## Instructions to follow
Copy every line of the material below word for word, and leave out the pictures.

::::

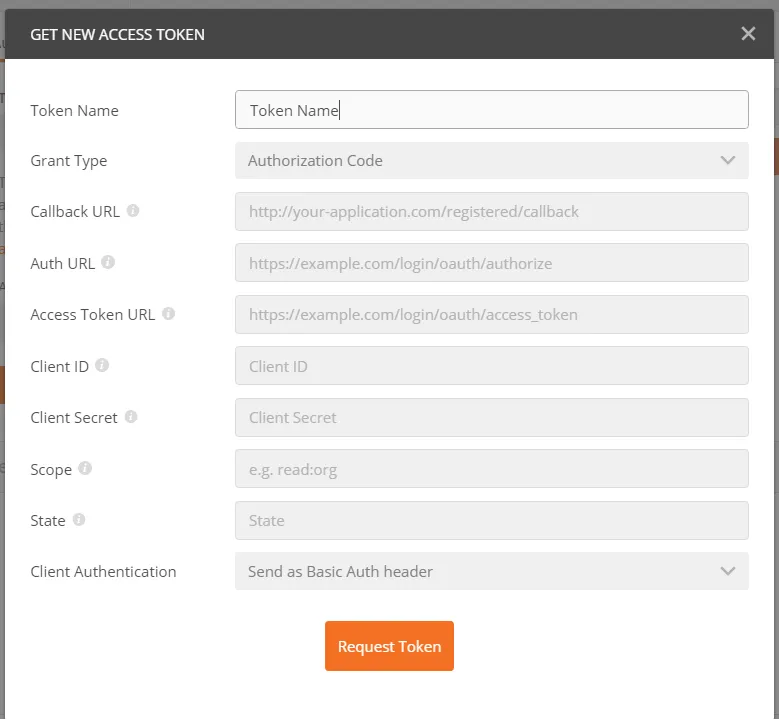Click the Scope info icon

85,469
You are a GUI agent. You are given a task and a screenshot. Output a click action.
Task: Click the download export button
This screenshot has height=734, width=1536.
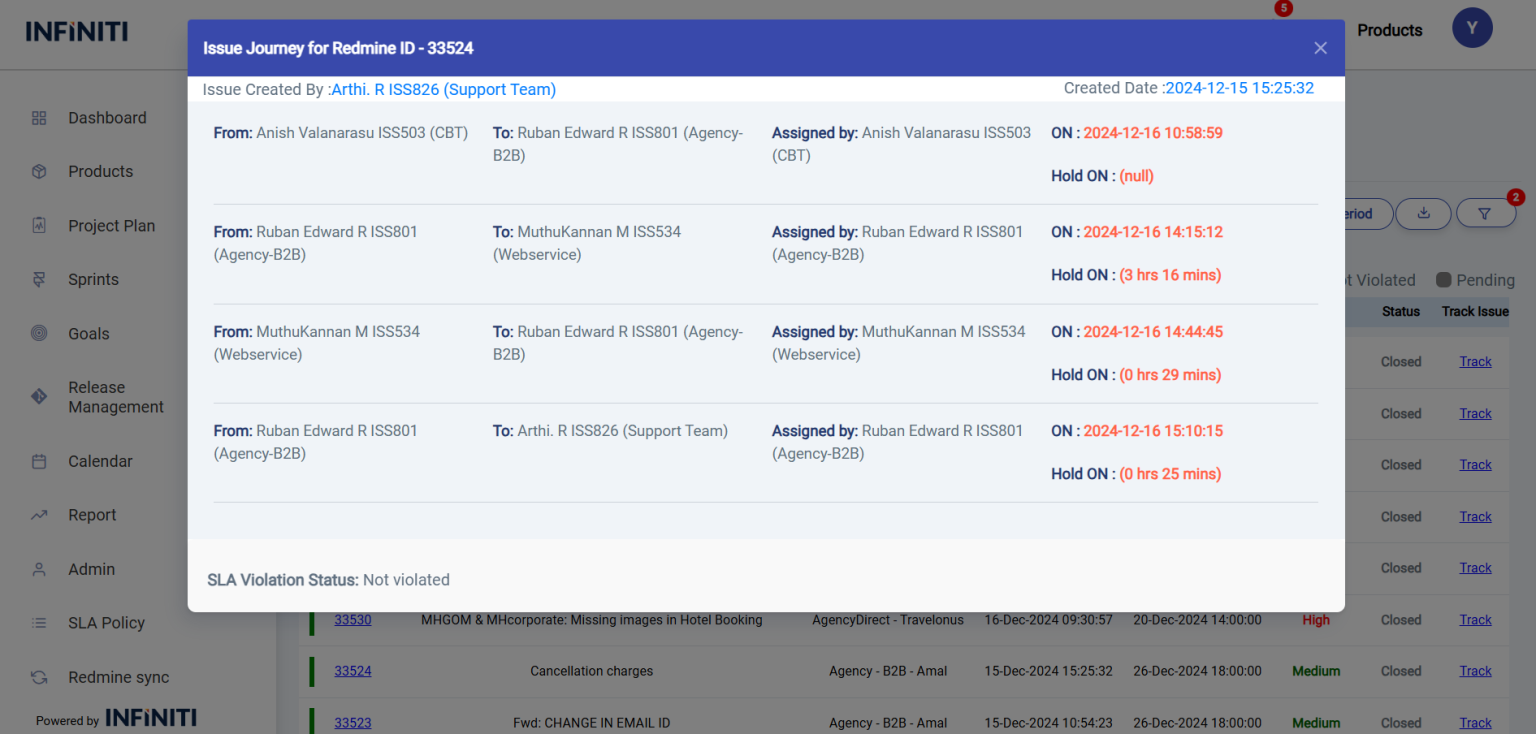pyautogui.click(x=1424, y=213)
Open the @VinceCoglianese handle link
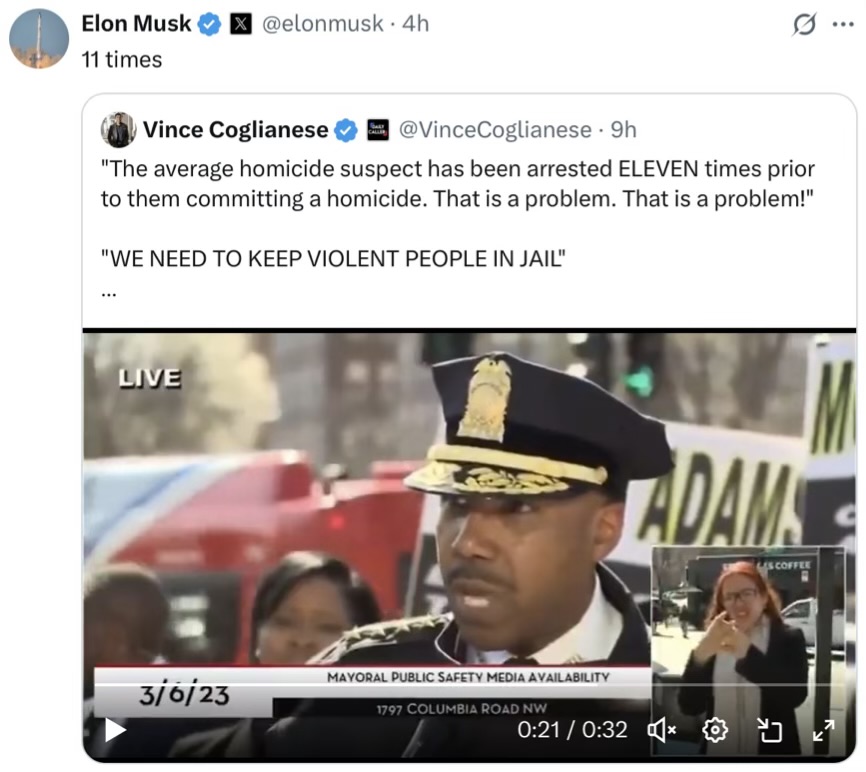866x772 pixels. click(495, 130)
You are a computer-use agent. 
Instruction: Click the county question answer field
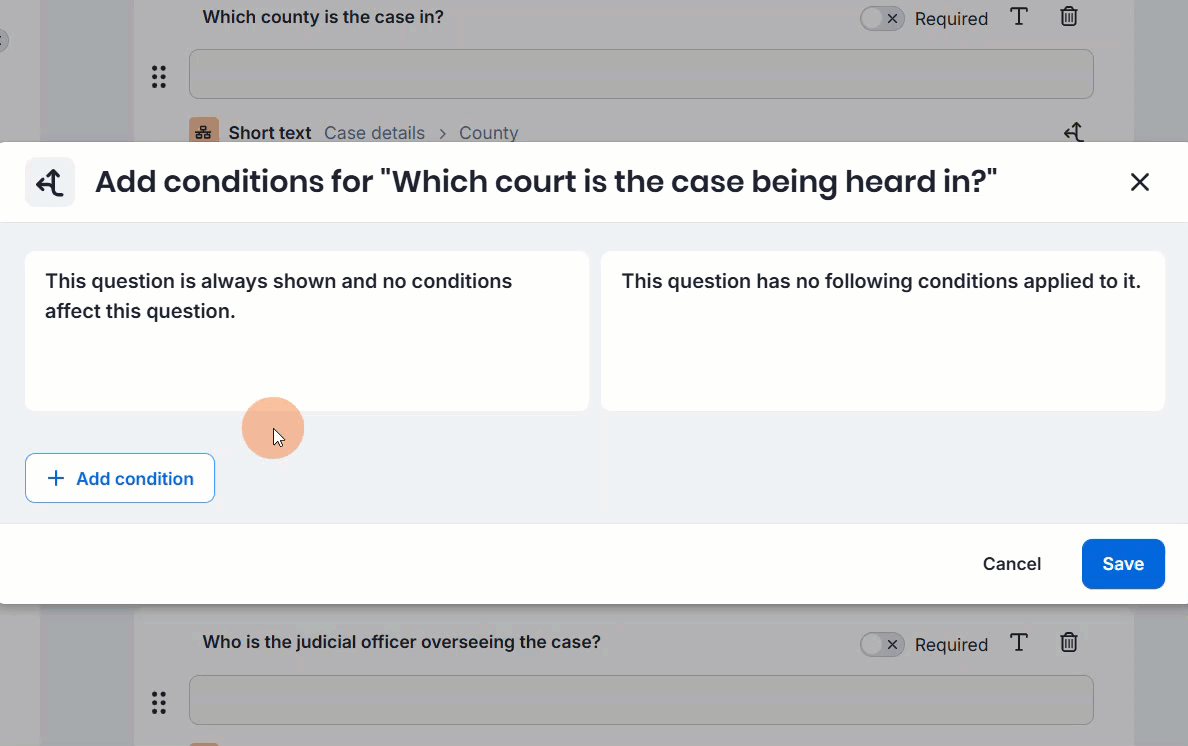point(640,74)
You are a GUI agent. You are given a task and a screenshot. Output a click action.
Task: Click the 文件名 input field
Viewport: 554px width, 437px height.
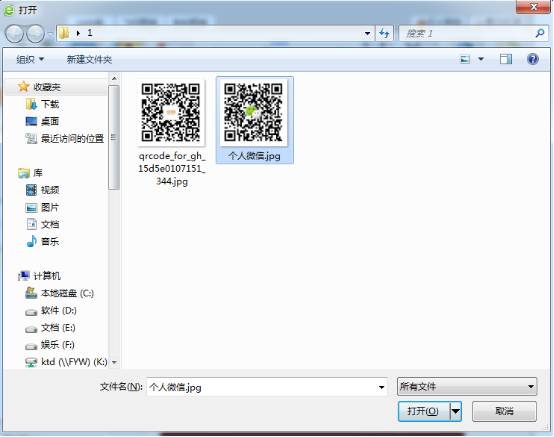(x=267, y=387)
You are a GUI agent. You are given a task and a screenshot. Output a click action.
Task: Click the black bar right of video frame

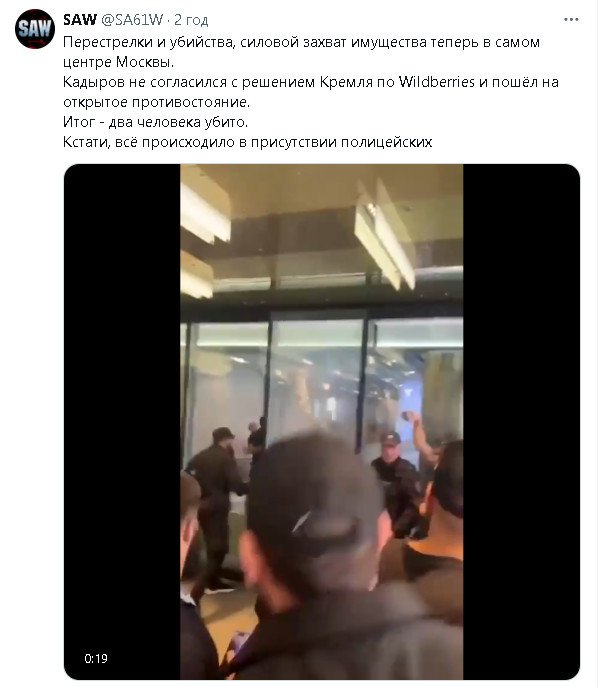521,421
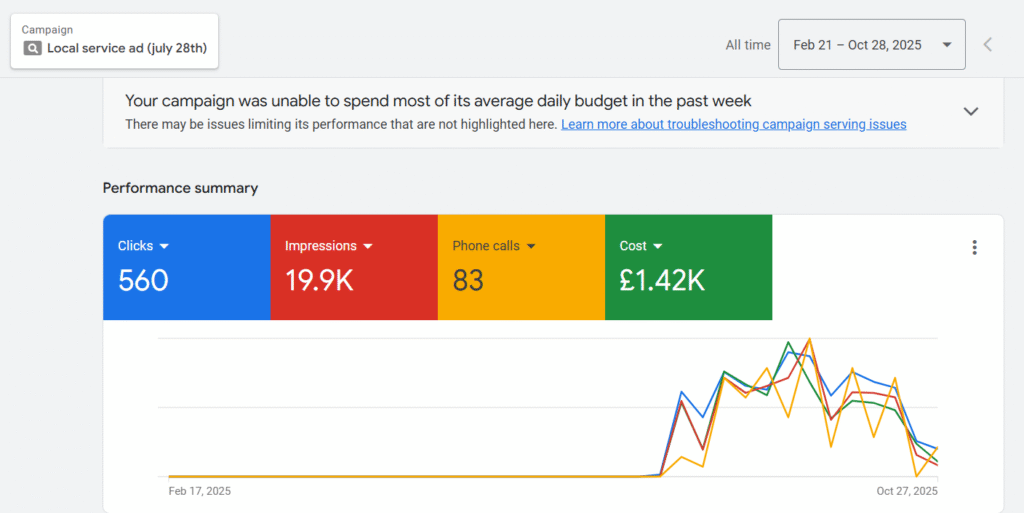The width and height of the screenshot is (1024, 513).
Task: Click the dropdown arrow on the Phone calls tile
Action: [531, 246]
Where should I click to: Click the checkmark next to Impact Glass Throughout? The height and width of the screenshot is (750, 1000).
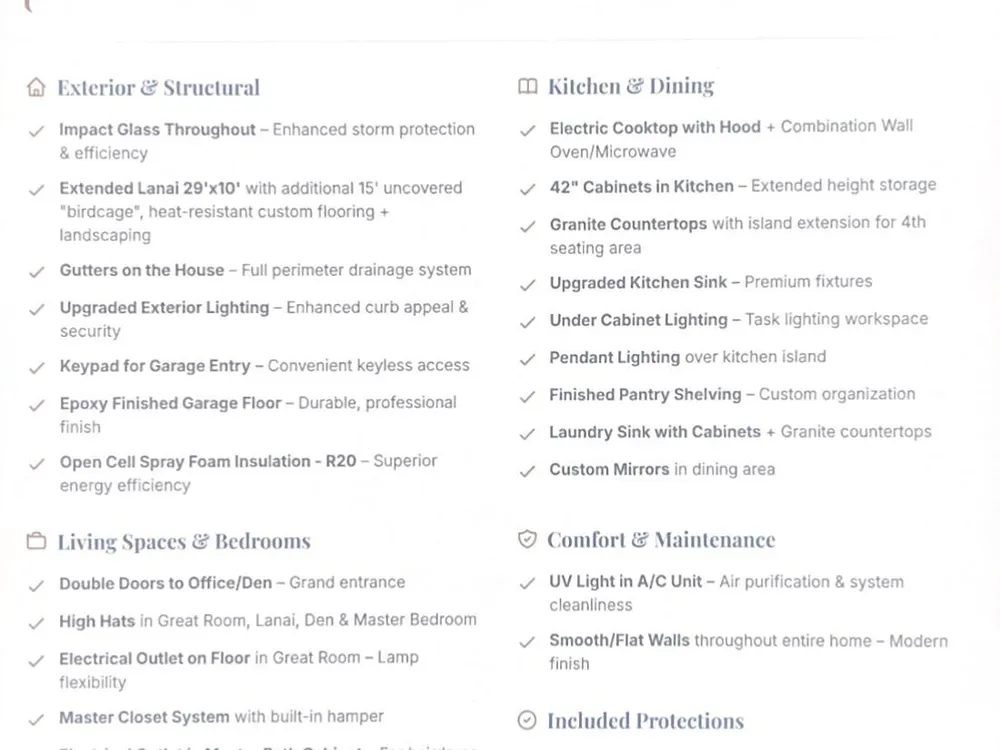tap(36, 131)
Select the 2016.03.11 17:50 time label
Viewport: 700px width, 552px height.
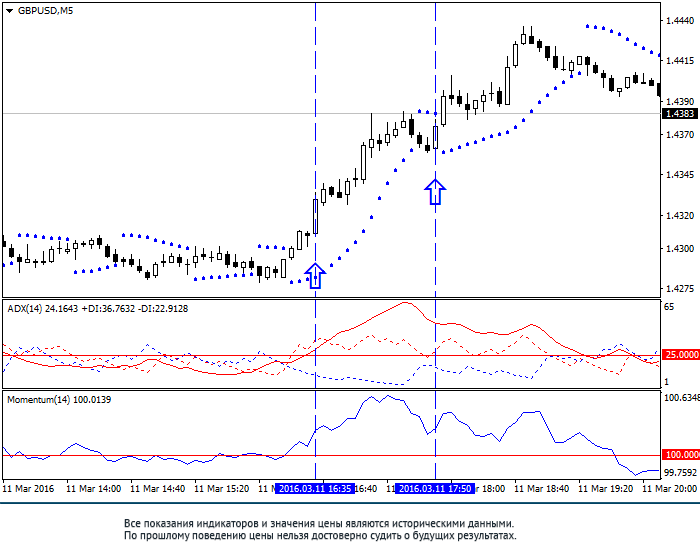(435, 488)
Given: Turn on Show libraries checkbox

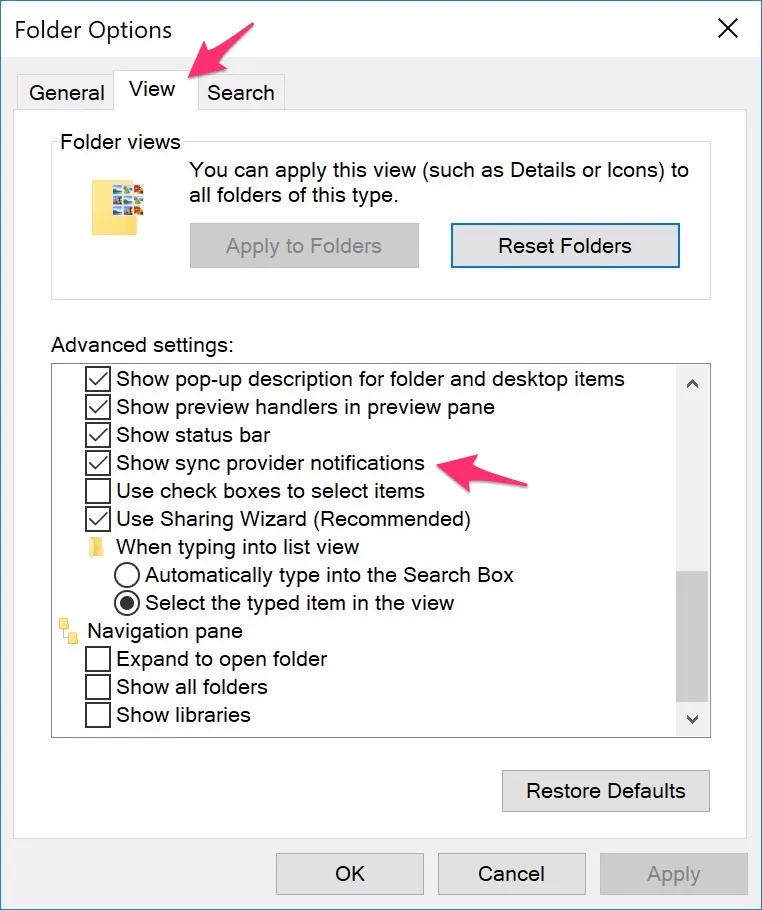Looking at the screenshot, I should (x=98, y=715).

::::

## Response for this exercise
Click the Scope info icon

85,469
You are a GUI agent. You are given a task and a screenshot. Output a click action.
Task: Click the download export button
This screenshot has height=734, width=1536.
pyautogui.click(x=1424, y=213)
Open the @VinceCoglianese handle link
866x772 pixels. click(495, 130)
You are a computer-use agent. 
Instruction: Click the county question answer field
point(640,74)
You are a GUI agent. You are given a task and a screenshot. Output a click action.
Task: Click the 文件名 input field
Viewport: 554px width, 437px height.
(x=267, y=387)
You are a GUI agent. You are given a task and a screenshot. Output a click action.
Task: Click the black bar right of video frame

521,421
The width and height of the screenshot is (1024, 513).
Task: Click the dropdown arrow on the Phone calls tile
Action: [531, 246]
Where should I click to: Click the checkmark next to Impact Glass Throughout? The height and width of the screenshot is (750, 1000).
tap(36, 131)
Select the 2016.03.11 17:50 time label
Viewport: 700px width, 552px height.
(435, 488)
Given: Turn on Show libraries checkbox

Looking at the screenshot, I should (x=98, y=715).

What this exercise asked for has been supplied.